Hansi Flick zoffte sich schon mit Karl Lauterbach
Kein Auftritt, bei dem sich Flick nicht zum politischen Geschehen äußern musste. Zwischenzeitlich knallte es sogar mit dem heutigen Gesundheitsminister Karl Lauterbach. Auch das schwierige Verhältnis zu Bayern-Sportvorstand Hasan Salihamidzic war ein Thema, das Flick während seiner Zeit beim Rekordmeister permanent begleitet hat.
Nun der Zoff mit der FIFA – und die massive Kritik aus Deutschland am Verzicht auf die One-Love-Binde. Er lese keine Zeitungen, erklärte Flick, dies überlasse er seinen Mitarbeitern. Sich aufs Sportliche fokussieren, Störfaktoren ausblenden, so gut es geht – damit der DFB-Tross gut auf die Skandal-WM vorbereitet ist, hat der Verband in den vergangenen Wochen und Monaten vorgesorgt.

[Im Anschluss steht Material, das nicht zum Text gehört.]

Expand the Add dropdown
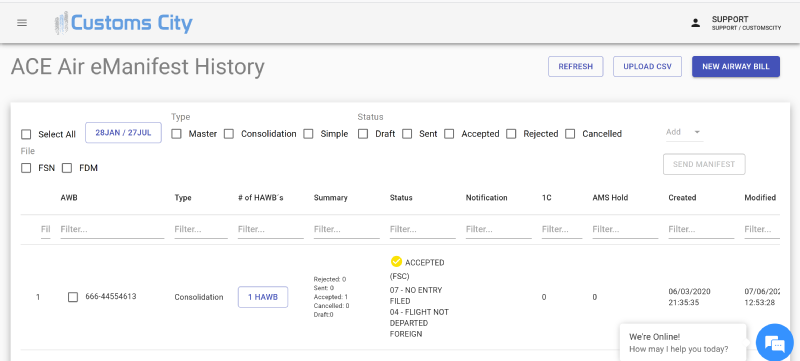The image size is (800, 361). coord(684,132)
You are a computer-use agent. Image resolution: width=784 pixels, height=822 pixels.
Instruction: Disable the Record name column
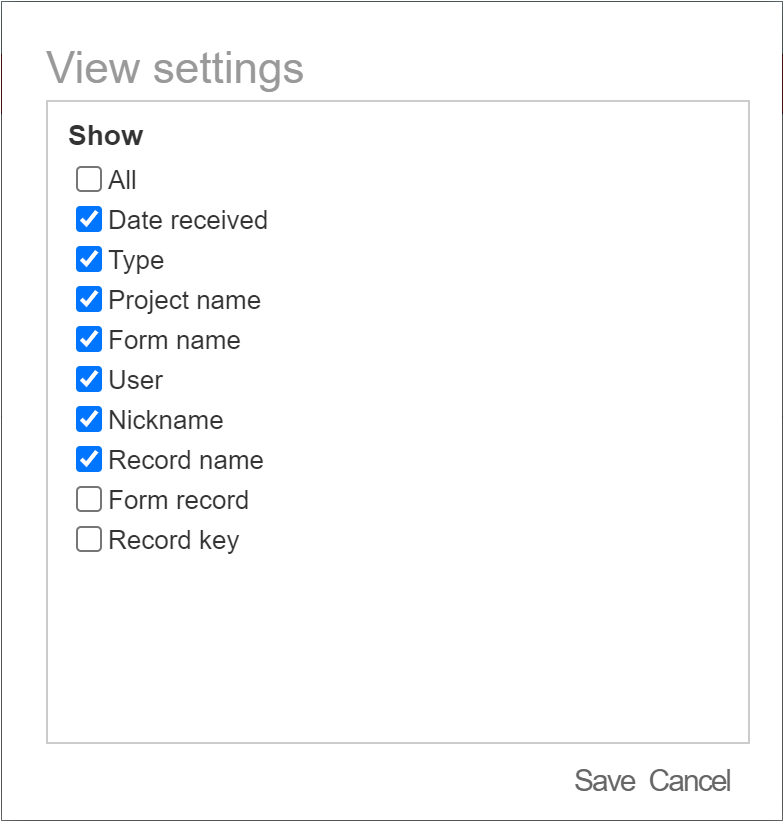click(x=89, y=459)
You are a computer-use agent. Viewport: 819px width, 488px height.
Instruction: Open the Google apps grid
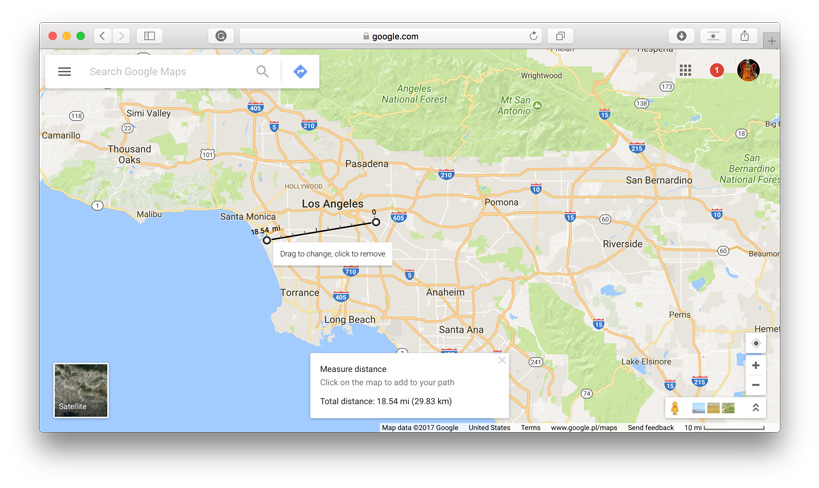pyautogui.click(x=685, y=70)
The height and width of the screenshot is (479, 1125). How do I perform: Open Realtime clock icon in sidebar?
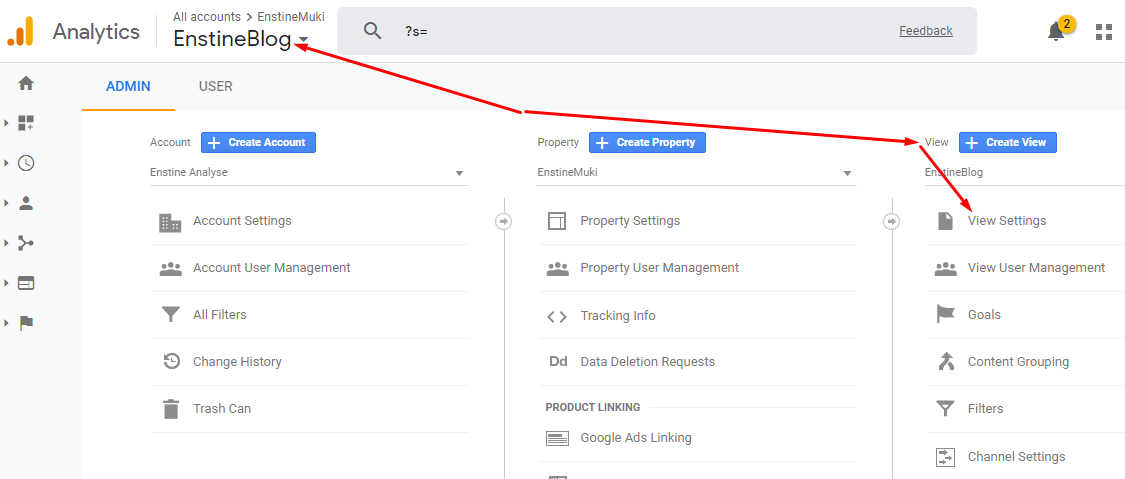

Sportpsychologe Hans-Dieter Hermann soll dem Team helfen
Nach MOPO-Informationen arbeiteten während der vergangenen Lehrgänge sowohl das Trainerteam als auch die Mannschaft intensiv mit dem hauseigenen Sportpsychologen Hans-Dieter Hermann zusammen. Leitfrage: Wie schafft man es vor dem Hintergrund der politischen Diskussionen, sich in Katar auf ein gemeinsames Ziel einzuschwören und den Fokus hochzuhalten?
Hinter den Kulissen prüft der DFB offenbar die Möglichkeit, das Tragen der One-Love-Binde über den internationalen Sportgerichtshof CAS durchzusetzen. „Die FIFA hat uns ein Zeichen für Diversität und Menschenrechte verboten.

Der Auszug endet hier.